<<<<
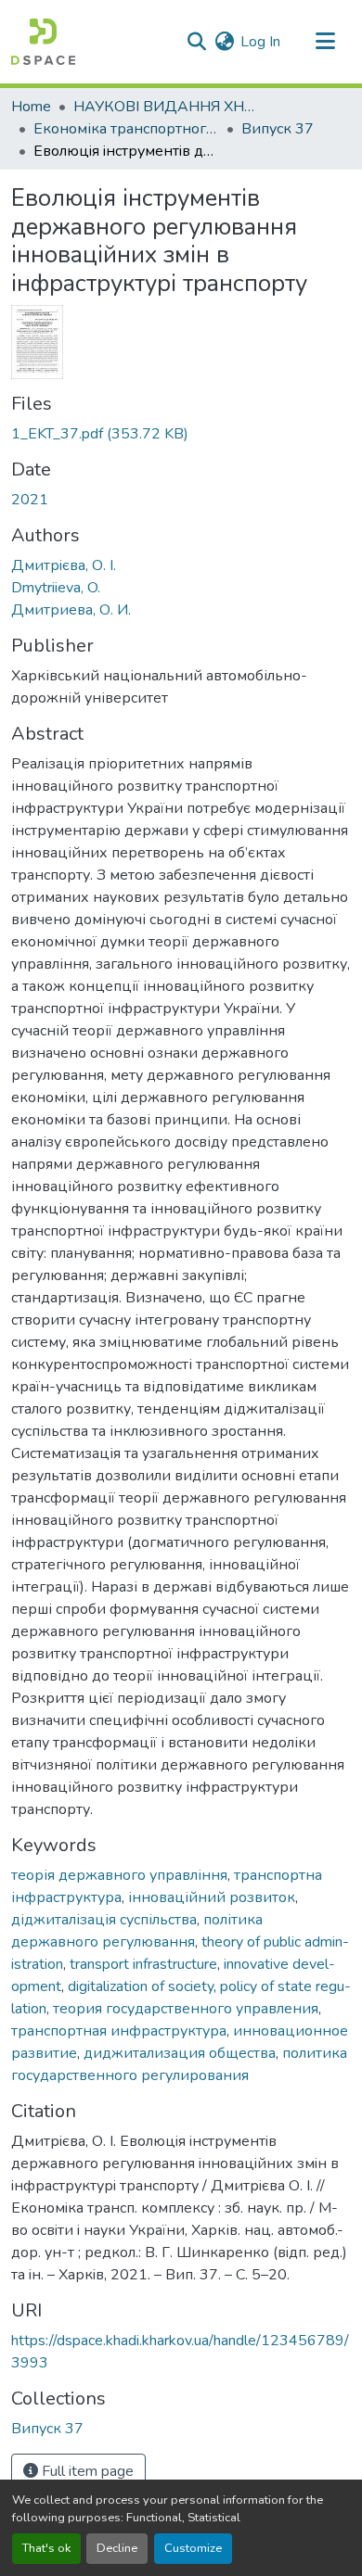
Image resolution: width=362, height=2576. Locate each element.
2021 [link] (29, 499)
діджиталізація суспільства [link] (104, 1920)
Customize (193, 2548)
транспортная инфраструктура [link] (118, 2031)
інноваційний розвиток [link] (211, 1897)
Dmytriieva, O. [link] (55, 587)
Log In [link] (260, 42)
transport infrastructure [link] (143, 1964)
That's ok (46, 2548)
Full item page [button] (86, 2471)
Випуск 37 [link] (277, 129)
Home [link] (31, 106)
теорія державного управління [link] (119, 1875)
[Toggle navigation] (325, 41)
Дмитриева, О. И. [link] (71, 610)
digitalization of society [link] (140, 1986)
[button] (43, 42)
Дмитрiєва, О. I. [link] (63, 565)
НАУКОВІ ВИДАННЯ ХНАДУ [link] (166, 106)
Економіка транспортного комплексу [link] (126, 129)
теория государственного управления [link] (185, 2009)
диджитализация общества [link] (180, 2053)
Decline (117, 2548)
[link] (181, 434)
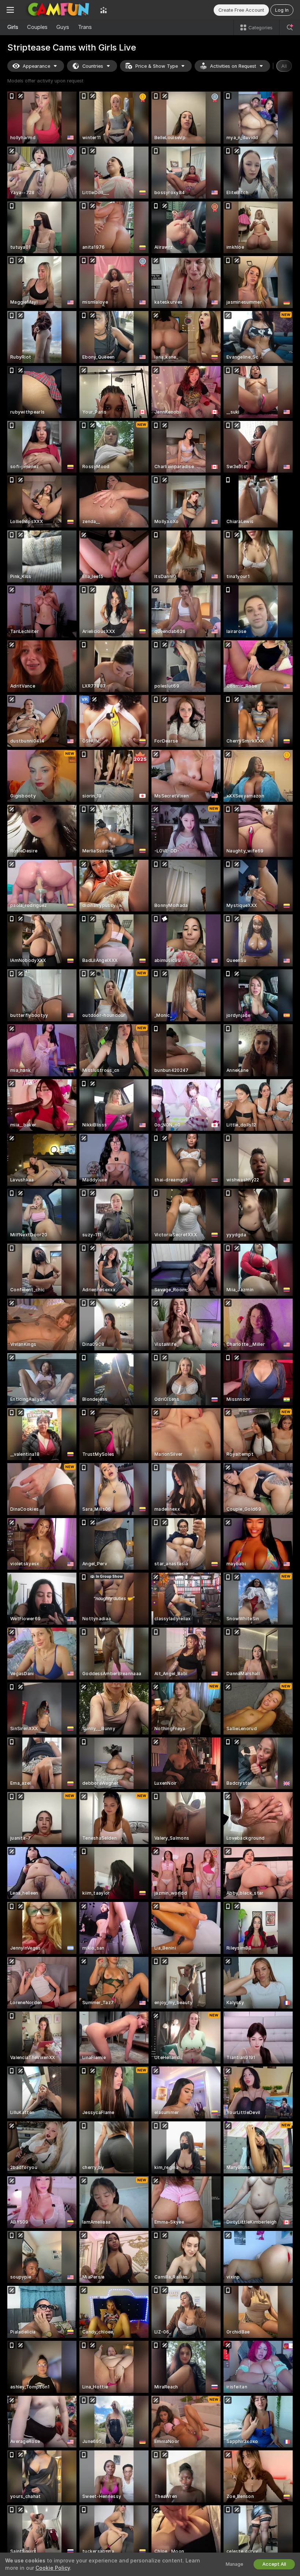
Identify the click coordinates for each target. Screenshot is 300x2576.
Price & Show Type (156, 66)
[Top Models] (103, 10)
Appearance (36, 66)
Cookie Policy (52, 2568)
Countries (92, 66)
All (284, 66)
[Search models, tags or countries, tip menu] (290, 27)
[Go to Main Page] (57, 10)
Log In (282, 10)
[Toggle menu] (10, 10)
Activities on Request (233, 66)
>>>>
> _Task_: Give back the lines word for word, from the very first in the material above to the one that has "теорія державного управління", both included, without the pictures.

> _Output below_:
Image resolution: width=362, height=2576. Locate each element.
2021 [link] (29, 499)
діджиталізація суспільства [link] (104, 1920)
Customize (193, 2548)
транспортная инфраструктура [link] (118, 2031)
інноваційний розвиток [link] (211, 1897)
Dmytriieva, O. [link] (55, 587)
Log In [link] (260, 42)
transport infrastructure [link] (143, 1964)
That's ok (46, 2548)
Full item page [button] (86, 2471)
Випуск 37 [link] (277, 129)
Home [link] (31, 106)
теорія державного управління [link] (119, 1875)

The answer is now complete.